Encoding Hashed UIDs: Base64 vs. Hex vs. Base32
I recently looked at using various encodings for hashed UIDs, e.g. UIDs generated by a crytographic hash algorithm such as SHA-1 or MD5. These are often useful when the UID does not need to have human meaning but should exhibit some uniformity, such as character set and length. I considered Base64 and hexadecimal first because they are commonly used by crypto libraries and then decided on Base64 and Base32 where appropriate. Base36 is actually the most compact case insensitive encoding (using Arabic numbers and Roman letters) but is not an option for me at the moment because there's no Perl module for it that will take arbitrary text and binary input at the moment. Math::Base36 exists but only handles numbers.
- Base64 has the advantage of generating shorter representations because it uses a 64 character set instead of hexadecimal's 16. While Base 64 can use any 64 characters, many implementations follow IETF PEM RFC 1421 which specifies A-Z, a-z, 0-9, / and + while using = for padding. Because + and / need to be URI escaped, Wikipedia mentions a variant that uses * and - in place of + and / respectively and removes line breaks as well as padding. I used this for a while but unfortunate * cannot be used in DOM ids. Because of this I've switched to using _- instead.
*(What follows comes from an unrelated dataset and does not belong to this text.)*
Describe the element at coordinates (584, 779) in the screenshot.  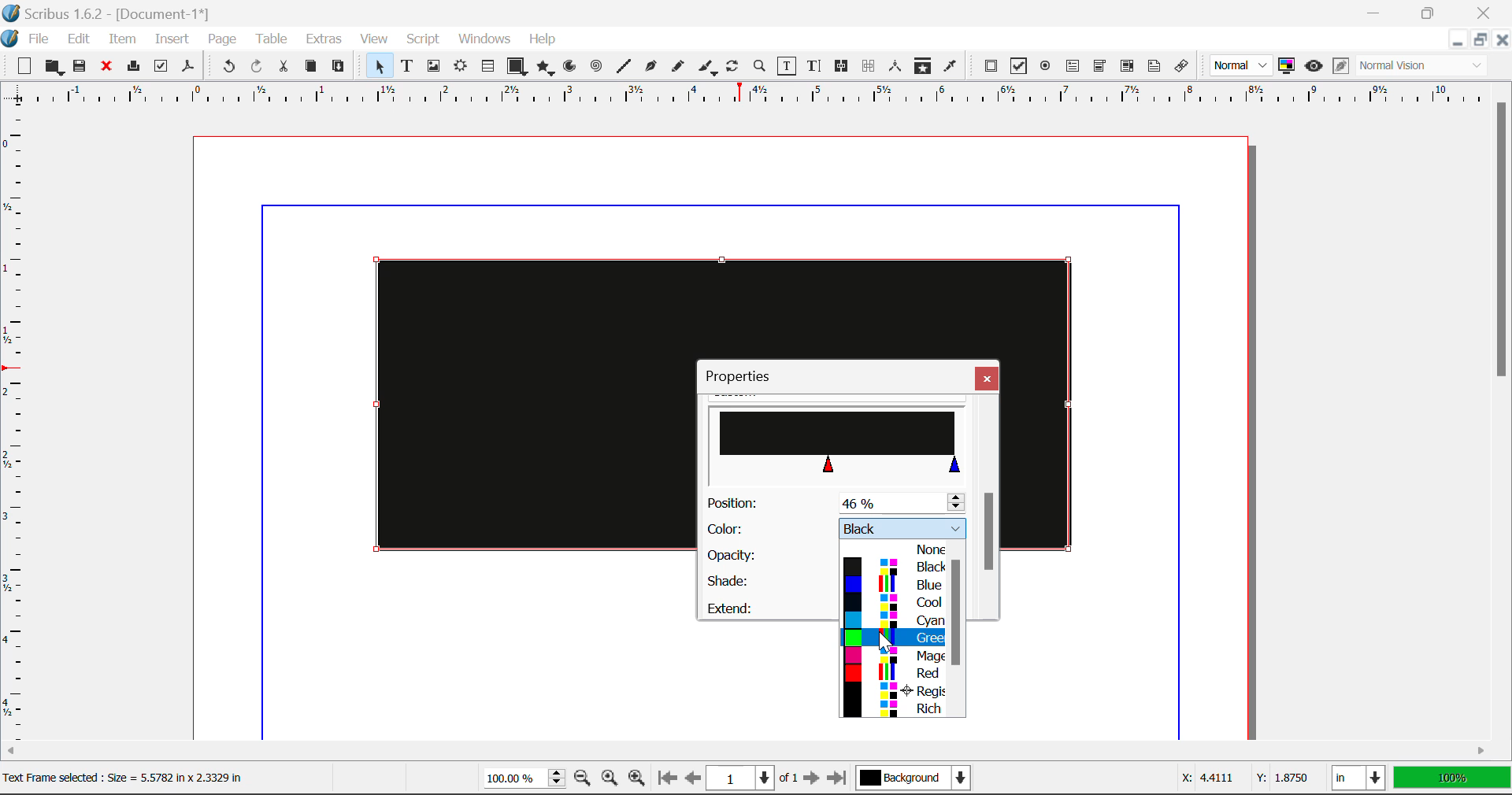
I see `Zoom Out` at that location. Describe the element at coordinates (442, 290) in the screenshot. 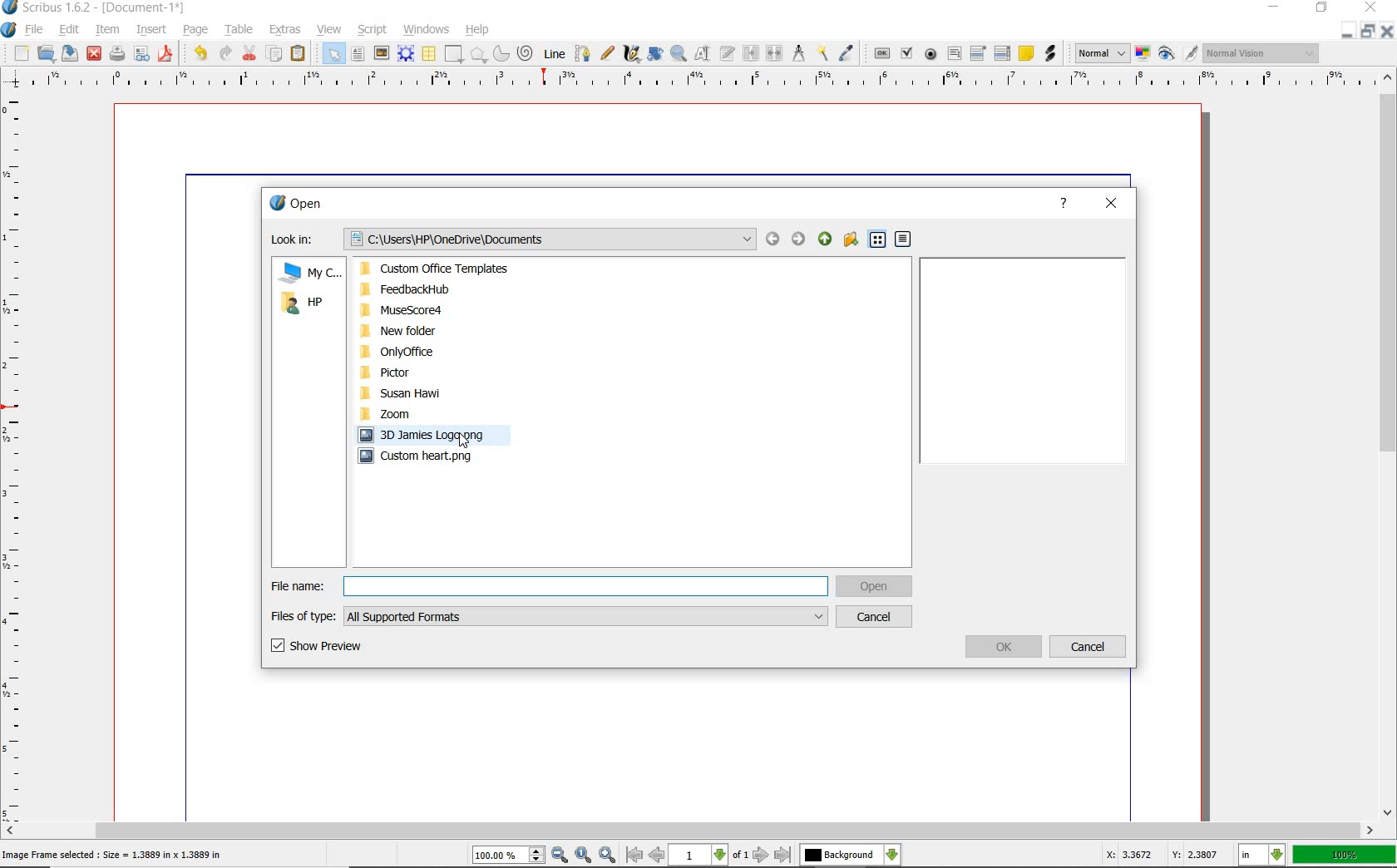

- Hexadecimal uses 0-9 and A-F and is case insensitive. The representations are longer due to the smaller character set, but case insensitivy can be advantageous in certain situations such as full text indexing with Xapian which is case sensitive, and MySQL which is case insensitive by default. It's common practices to lowercase all the indexed terms using Xapian while reserving uppercase characters for boolean and probabilistic term prefixes. After thinking about how the query parser works for a bit, my conclusion is that lower casing all the inexed terms will make life with Xapian a lot easier. To enable case sensitivity in MySQL, the table definition needs to be changed.
- Base32 is the middle ground between the 16 character hex and 64 character Base64 encodings, but does not get included in crypto libraries. For UIDs, however, it is especially attractive because it uses a larger character set than hexadecimal resulting in shorter representations and is case insensitive for applications that work better with it. Base32, as defined in IETF RFC 3548, uses the characters A-Z and 2-7. Since Base32 isn't included in many crypto libraries, an extra encoding is needed, however, creating hashed UIDs only happens once per entry so it seems reasonable.
There are some modules on CPAN for Base32 including MIME::Base32 and Convert::Base32. For Base32, I'm currently using a patched copy of MIME::Base32 because the CPAN version only handles uppercase. For Base64, I'm using _ and - as the two non-alphanumeric characters.